[RECORDS Boundary: Start]
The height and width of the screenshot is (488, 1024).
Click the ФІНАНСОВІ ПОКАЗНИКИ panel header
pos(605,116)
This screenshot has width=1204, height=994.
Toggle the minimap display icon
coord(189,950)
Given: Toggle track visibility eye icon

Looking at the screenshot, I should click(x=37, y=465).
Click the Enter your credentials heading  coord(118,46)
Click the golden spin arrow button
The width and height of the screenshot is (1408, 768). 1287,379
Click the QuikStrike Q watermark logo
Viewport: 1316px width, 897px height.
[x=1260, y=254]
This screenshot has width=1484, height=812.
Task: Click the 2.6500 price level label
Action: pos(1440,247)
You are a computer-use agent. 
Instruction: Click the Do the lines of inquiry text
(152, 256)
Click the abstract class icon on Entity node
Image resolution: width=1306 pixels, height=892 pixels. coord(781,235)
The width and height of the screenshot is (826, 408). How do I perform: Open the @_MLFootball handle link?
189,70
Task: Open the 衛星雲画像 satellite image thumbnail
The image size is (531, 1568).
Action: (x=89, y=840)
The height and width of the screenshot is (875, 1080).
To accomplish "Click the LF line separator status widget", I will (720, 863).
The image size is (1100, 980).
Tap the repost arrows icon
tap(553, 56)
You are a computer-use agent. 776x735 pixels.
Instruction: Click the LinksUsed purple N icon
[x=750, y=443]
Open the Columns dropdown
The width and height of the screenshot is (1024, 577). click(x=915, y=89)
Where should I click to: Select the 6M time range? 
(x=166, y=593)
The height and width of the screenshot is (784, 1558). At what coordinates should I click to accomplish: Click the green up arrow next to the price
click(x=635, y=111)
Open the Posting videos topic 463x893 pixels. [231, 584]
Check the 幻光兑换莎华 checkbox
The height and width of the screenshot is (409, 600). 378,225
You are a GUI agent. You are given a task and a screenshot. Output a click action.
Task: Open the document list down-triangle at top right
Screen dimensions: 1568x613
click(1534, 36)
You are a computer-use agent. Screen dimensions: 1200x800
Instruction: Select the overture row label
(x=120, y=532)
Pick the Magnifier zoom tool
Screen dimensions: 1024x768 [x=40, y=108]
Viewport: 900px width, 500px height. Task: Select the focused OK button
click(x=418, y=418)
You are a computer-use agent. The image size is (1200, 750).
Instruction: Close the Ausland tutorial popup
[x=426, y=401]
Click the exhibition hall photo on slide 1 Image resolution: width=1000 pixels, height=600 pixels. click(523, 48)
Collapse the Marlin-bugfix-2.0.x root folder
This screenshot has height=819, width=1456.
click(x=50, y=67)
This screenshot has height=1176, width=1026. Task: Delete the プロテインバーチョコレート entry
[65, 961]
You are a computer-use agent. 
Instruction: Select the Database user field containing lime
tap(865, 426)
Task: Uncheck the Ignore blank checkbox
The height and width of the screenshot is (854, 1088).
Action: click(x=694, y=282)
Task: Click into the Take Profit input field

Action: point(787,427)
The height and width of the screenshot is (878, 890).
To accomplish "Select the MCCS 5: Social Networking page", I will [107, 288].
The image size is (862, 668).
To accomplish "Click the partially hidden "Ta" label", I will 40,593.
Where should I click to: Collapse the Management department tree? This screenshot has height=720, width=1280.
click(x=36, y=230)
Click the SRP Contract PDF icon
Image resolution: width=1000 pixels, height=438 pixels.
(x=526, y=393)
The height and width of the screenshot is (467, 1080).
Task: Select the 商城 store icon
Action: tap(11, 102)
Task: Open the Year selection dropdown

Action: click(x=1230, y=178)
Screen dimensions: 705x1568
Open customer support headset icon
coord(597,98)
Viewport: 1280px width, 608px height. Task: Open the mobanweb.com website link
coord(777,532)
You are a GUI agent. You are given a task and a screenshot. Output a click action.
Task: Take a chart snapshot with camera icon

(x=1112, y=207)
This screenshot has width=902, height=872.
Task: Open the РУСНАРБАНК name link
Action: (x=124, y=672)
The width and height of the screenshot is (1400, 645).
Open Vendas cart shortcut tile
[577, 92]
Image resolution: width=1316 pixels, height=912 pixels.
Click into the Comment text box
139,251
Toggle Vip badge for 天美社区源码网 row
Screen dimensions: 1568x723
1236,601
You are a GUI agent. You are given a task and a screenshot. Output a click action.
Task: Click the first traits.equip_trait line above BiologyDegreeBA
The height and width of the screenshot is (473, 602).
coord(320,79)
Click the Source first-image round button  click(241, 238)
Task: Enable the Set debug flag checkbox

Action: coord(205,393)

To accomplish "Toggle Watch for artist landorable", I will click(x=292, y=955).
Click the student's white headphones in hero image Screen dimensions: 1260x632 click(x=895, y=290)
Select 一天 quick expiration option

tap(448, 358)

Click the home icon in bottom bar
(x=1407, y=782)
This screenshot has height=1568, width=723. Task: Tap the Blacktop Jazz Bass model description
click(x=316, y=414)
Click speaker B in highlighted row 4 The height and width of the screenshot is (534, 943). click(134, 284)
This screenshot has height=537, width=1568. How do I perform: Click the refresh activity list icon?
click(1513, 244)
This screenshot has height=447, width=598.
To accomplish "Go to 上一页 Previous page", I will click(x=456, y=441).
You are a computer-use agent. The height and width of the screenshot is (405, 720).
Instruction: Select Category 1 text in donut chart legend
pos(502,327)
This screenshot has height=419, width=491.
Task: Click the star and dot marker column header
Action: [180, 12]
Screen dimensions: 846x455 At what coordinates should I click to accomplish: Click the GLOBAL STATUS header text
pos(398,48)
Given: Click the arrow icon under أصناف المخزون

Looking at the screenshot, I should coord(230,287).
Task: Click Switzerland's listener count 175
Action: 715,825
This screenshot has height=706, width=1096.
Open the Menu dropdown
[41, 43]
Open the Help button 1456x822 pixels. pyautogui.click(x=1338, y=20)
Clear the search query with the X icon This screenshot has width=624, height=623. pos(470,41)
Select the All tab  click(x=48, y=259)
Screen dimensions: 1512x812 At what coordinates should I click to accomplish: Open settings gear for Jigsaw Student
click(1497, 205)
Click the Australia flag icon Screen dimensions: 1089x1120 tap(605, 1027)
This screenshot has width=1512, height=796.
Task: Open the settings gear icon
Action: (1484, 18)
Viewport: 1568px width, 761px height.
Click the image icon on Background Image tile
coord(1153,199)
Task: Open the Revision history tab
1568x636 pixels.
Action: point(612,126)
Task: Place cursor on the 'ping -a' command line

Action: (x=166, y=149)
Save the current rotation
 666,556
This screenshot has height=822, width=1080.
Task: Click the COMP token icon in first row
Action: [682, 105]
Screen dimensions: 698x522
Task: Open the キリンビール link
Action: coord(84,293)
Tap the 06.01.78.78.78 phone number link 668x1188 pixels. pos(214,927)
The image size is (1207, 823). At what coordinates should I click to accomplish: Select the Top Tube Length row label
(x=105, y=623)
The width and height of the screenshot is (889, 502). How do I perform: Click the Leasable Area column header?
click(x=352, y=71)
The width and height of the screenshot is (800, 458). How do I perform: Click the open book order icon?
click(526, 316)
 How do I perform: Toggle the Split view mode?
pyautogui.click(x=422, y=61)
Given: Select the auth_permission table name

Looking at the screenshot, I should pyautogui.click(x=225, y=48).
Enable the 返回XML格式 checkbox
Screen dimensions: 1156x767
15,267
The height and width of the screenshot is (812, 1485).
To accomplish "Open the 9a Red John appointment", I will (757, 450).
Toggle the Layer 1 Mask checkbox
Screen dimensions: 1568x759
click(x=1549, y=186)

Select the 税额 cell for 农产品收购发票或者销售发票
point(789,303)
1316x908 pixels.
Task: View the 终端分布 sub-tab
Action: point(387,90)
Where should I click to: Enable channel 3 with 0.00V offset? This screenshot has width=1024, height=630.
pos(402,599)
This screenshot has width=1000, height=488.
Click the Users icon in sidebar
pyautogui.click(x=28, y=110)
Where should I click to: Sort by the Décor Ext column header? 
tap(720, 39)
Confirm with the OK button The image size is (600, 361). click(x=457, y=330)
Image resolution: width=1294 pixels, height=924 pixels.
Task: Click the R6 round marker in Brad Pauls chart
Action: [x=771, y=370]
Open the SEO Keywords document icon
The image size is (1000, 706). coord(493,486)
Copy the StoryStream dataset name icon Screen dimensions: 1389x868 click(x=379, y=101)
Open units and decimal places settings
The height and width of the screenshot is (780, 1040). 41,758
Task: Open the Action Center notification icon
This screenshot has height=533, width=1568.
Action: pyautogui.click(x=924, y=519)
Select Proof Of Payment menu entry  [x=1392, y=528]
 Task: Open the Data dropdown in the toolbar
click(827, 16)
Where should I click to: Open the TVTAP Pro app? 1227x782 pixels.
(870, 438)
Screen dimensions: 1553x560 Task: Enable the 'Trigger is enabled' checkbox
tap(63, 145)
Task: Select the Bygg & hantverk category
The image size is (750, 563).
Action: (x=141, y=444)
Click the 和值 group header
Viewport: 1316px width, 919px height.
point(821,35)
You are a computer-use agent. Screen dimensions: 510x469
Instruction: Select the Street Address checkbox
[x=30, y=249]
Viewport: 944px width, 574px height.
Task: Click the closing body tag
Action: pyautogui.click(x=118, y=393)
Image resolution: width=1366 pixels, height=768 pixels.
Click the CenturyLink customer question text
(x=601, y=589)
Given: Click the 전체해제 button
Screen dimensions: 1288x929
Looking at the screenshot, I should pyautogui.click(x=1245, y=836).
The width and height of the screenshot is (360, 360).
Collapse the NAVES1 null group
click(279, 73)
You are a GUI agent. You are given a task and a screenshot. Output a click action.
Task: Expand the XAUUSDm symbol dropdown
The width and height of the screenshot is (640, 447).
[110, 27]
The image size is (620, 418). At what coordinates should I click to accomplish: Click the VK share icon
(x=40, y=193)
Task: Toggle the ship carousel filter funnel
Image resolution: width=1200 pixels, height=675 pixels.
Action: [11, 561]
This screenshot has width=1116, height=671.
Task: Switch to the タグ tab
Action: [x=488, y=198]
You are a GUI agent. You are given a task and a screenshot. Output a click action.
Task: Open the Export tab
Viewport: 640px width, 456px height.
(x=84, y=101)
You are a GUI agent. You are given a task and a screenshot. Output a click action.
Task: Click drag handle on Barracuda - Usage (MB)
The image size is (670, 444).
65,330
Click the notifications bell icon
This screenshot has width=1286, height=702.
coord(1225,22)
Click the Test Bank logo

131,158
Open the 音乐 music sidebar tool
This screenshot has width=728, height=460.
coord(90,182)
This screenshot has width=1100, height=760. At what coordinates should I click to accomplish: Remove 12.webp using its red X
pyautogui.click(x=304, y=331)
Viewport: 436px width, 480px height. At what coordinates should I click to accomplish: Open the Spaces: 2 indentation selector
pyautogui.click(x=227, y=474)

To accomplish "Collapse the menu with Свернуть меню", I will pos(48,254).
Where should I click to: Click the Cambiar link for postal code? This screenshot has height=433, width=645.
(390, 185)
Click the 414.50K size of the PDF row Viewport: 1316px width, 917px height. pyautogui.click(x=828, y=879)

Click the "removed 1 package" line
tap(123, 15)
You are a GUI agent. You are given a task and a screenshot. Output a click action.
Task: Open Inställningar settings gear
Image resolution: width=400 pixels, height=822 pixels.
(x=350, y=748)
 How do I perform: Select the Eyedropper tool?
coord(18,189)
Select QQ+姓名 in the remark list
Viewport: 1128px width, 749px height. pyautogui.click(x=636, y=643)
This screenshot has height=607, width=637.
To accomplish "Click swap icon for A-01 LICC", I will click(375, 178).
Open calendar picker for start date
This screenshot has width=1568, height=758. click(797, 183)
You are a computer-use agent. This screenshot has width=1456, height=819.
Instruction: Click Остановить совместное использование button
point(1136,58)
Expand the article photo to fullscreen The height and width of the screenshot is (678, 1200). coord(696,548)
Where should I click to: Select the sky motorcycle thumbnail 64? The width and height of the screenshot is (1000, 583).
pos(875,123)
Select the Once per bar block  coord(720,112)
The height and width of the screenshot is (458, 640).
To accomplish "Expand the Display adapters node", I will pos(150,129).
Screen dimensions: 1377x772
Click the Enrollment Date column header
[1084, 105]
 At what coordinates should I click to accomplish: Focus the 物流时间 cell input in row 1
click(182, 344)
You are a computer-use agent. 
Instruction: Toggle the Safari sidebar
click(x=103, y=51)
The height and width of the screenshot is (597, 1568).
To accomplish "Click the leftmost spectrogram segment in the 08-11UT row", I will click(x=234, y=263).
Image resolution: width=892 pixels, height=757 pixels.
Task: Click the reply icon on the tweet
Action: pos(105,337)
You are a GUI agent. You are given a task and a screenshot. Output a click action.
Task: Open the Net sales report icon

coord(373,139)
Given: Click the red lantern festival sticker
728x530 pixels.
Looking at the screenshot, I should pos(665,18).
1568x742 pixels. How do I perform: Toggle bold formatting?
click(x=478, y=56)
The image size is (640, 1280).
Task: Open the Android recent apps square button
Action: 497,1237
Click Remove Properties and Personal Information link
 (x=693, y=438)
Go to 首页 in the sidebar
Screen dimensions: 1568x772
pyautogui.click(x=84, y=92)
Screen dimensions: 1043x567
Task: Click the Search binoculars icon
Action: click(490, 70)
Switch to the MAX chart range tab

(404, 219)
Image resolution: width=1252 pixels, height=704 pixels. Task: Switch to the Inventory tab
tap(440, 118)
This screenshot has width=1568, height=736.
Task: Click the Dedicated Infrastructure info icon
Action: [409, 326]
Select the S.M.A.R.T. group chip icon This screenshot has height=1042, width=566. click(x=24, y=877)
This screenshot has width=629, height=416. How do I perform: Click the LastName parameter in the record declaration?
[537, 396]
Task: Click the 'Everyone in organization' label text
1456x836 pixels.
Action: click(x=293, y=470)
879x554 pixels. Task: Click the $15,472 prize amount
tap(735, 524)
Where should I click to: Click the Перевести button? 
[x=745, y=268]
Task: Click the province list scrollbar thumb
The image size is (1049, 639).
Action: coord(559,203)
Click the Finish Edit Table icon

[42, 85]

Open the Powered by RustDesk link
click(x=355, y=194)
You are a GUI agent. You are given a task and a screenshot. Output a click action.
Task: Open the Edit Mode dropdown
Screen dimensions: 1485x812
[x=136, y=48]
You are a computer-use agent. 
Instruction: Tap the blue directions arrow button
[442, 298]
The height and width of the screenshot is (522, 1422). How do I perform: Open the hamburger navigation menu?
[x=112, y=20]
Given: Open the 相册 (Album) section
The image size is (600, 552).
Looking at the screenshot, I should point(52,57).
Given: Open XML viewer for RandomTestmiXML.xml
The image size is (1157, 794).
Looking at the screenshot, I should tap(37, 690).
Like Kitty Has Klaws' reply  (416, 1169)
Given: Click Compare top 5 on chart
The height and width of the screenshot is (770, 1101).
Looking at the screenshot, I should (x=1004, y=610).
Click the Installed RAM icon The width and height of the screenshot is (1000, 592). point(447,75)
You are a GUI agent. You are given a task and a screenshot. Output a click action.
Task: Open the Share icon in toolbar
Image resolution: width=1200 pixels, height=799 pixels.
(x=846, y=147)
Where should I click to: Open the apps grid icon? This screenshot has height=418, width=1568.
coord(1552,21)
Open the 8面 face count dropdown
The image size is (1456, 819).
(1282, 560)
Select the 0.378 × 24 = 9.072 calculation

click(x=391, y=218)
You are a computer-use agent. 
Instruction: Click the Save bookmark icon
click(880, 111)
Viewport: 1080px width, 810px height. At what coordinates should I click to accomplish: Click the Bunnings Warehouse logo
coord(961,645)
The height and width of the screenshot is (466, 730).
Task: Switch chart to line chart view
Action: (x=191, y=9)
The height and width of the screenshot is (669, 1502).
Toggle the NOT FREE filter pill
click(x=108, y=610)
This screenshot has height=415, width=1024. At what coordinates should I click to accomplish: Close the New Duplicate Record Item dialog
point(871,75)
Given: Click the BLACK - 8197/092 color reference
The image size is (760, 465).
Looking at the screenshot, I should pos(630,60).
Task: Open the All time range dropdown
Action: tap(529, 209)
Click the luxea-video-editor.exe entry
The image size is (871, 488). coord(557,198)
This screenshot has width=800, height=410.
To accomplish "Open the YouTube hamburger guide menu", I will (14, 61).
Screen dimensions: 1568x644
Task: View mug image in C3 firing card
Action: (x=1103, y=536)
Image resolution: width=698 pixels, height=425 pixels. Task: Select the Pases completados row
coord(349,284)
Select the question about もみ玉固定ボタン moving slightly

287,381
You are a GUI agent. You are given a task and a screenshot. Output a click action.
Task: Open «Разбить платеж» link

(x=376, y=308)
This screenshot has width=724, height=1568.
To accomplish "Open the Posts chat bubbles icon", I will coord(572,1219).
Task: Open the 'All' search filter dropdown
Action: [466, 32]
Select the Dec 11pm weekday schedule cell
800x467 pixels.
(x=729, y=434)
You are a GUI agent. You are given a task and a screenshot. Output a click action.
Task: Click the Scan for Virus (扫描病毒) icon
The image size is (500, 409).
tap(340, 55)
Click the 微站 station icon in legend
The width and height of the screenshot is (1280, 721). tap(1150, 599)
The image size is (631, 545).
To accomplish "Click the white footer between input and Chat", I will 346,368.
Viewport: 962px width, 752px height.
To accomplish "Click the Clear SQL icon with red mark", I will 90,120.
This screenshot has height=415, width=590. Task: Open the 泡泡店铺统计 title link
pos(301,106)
[RECORDS Boundary: End]
▶ **EXERCISE PROMPT**
Return, exactly as they stand, the lines from the start of the records above through the line with "Click the Enter", both ends included, and no other lines.

▶ **TASK SOLUTION**
The height and width of the screenshot is (488, 1024).
Click the ФІНАНСОВІ ПОКАЗНИКИ panel header
pos(605,116)
This screenshot has width=1204, height=994.
Toggle the minimap display icon
coord(189,950)
Given: Toggle track visibility eye icon

Looking at the screenshot, I should click(x=37, y=465).
Click the Enter your credentials heading  coord(118,46)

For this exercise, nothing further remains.